This elegant and unique Queen Anne style house was built
in 1894 for druggist and land speculator Dr. Luke A. Port.
It was one of the designs which helped launch the brilliant
career of architect William C. Knighton who later served as
Oregon's first State Architect. He also designed many other
public and private northwest showcases, including the Oregon
Supreme Court Building (1914) during his nearly 50-year career.
The five-acre estate was originally part of the circa 1889,
220-acre Yew Park subdivision. Although Historic Deepwood
Estate is now a part of Bush's Pasture Park, it was never
owned by the Bush family.
The interior of the house features warm golden oak woodwork
and original Povey Brothers stained glass windows. The formal,
English style gardens were among the first commissions by
landscape architects Lord and Schryver. Near the parking lot
is the City of Salem's largest public greenhouse.

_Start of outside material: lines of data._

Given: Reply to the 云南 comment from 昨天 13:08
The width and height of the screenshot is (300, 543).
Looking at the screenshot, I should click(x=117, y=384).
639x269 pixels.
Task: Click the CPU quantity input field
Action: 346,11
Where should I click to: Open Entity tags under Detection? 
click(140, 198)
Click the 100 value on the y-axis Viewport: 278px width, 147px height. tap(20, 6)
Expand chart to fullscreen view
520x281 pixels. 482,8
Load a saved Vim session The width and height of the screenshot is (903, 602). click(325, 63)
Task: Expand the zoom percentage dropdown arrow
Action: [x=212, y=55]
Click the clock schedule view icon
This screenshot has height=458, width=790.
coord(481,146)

Another element of the Deepwood Estate is, as it is known
today, the Rita Steiner Fry Nature Trail. The trail winds
through native trees, plants and wildflowers along Pringle
Creek. The Deepwood Estate and Gardens were individually listed
on the National Register of Historic Places in 1973.

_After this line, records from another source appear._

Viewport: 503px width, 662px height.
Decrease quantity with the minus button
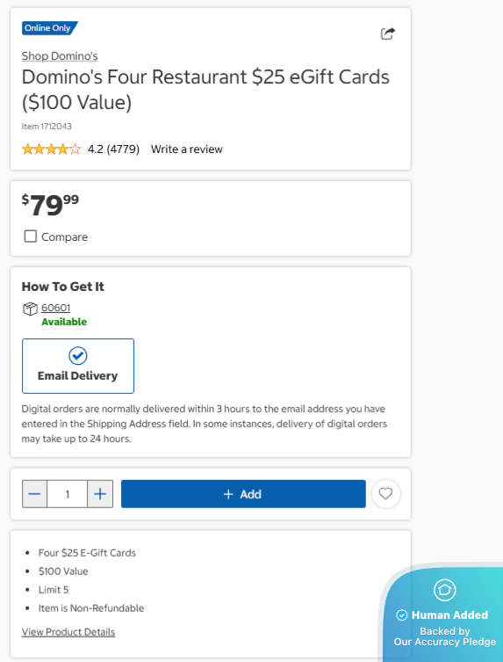tap(34, 493)
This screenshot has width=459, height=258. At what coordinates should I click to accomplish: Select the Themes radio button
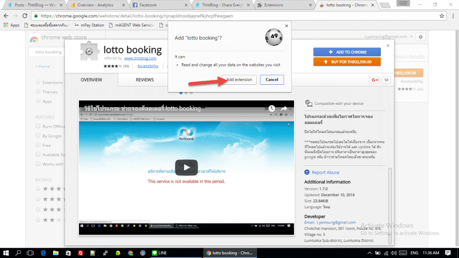point(38,92)
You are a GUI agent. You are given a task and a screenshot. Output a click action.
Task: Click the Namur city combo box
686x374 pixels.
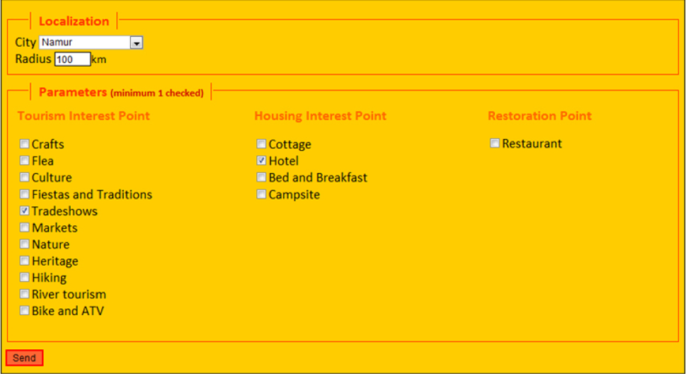coord(91,43)
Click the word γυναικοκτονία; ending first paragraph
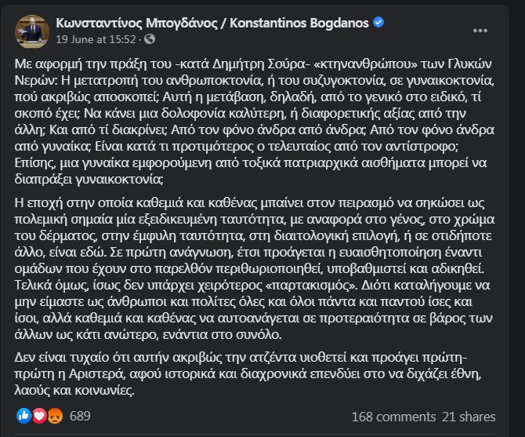525x437 pixels. click(119, 180)
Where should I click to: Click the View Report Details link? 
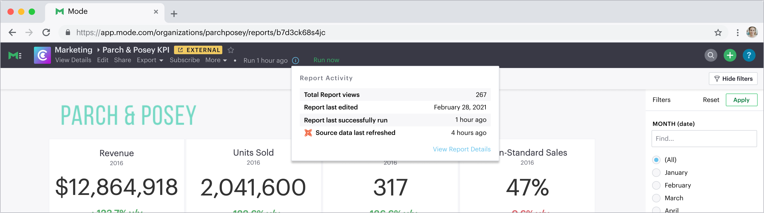[461, 149]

Deepwood is the most significant example of landscape architects
Elizabeth Lord and Edith Schryver's Northwest work.
It is their only garden design that is open to the public.
There are three other superb examples of their designs in
the area, but they are associated with private residences.
Deepwood Estate acquired its name from the popular children's
book of the day named The Hollow Tree and Deepwoods Book
by Albert Bigelow Paine. It is available at the Salem Public
Researched and written by Paul Porter and Susan Gibby.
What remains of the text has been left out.